■ **INPUT**:
|---|
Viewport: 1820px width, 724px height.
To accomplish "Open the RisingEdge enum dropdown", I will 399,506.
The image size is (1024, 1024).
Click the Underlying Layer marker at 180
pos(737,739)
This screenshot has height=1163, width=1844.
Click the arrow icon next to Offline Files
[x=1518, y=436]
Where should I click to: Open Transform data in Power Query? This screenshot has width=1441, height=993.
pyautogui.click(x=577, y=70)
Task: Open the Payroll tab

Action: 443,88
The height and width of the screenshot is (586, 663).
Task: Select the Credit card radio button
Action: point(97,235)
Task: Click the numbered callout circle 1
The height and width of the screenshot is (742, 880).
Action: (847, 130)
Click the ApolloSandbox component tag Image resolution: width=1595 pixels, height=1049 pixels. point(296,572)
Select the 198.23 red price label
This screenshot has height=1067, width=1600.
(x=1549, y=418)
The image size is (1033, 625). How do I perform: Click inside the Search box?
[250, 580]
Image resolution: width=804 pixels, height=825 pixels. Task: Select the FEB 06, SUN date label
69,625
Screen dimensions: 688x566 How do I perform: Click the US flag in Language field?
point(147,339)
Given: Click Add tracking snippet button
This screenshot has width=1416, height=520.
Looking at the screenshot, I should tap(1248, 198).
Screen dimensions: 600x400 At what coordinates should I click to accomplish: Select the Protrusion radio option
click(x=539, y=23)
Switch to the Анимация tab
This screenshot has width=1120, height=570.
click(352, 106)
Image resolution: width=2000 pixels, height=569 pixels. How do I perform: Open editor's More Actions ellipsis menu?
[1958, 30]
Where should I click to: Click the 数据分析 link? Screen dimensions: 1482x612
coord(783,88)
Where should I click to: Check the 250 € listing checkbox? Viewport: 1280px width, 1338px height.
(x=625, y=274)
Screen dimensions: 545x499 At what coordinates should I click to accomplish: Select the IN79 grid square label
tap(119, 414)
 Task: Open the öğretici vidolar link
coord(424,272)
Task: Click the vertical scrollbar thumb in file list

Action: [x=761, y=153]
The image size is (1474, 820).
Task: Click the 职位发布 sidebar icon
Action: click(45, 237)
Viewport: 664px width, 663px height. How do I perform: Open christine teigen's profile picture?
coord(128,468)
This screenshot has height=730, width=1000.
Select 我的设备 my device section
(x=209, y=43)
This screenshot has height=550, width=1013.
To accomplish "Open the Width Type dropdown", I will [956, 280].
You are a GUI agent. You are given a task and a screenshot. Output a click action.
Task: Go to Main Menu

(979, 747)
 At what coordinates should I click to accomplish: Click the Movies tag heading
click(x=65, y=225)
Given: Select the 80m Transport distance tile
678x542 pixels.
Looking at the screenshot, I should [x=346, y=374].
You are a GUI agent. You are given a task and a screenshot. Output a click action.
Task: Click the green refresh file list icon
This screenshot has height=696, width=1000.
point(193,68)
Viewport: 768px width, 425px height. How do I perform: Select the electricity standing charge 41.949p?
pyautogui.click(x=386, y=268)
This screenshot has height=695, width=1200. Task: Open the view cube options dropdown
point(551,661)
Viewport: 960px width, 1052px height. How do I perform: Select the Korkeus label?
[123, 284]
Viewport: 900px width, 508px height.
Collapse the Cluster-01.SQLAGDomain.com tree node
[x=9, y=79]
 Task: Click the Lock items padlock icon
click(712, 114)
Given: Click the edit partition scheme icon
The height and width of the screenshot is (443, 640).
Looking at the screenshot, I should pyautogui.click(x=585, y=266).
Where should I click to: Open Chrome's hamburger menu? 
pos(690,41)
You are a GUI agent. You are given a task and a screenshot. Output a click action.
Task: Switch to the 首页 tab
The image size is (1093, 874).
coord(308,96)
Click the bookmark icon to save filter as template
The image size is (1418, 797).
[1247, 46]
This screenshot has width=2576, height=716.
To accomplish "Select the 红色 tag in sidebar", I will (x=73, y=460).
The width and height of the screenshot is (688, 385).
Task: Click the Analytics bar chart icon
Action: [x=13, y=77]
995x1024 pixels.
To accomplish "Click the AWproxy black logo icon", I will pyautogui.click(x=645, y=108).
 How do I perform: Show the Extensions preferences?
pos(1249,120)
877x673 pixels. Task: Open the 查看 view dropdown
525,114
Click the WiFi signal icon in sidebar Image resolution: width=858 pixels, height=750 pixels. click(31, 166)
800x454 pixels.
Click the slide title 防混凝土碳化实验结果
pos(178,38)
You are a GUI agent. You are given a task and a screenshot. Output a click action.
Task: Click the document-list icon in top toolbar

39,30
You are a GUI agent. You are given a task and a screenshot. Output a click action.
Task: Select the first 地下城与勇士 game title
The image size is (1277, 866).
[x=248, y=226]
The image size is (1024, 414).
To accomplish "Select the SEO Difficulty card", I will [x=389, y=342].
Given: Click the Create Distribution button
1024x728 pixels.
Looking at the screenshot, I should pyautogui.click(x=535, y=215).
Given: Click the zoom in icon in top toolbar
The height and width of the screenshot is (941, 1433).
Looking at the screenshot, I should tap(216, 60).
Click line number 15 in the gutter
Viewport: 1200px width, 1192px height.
|---|
■ **ACTIVITY**:
Everything from the line that has "Click line number 15 in the gutter" to the final line above should be retyped exactly, and nothing else.

■ **SOLUTION TO THIS TASK**:
Click line number 15 in the gutter
Viewport: 1200px width, 1192px height.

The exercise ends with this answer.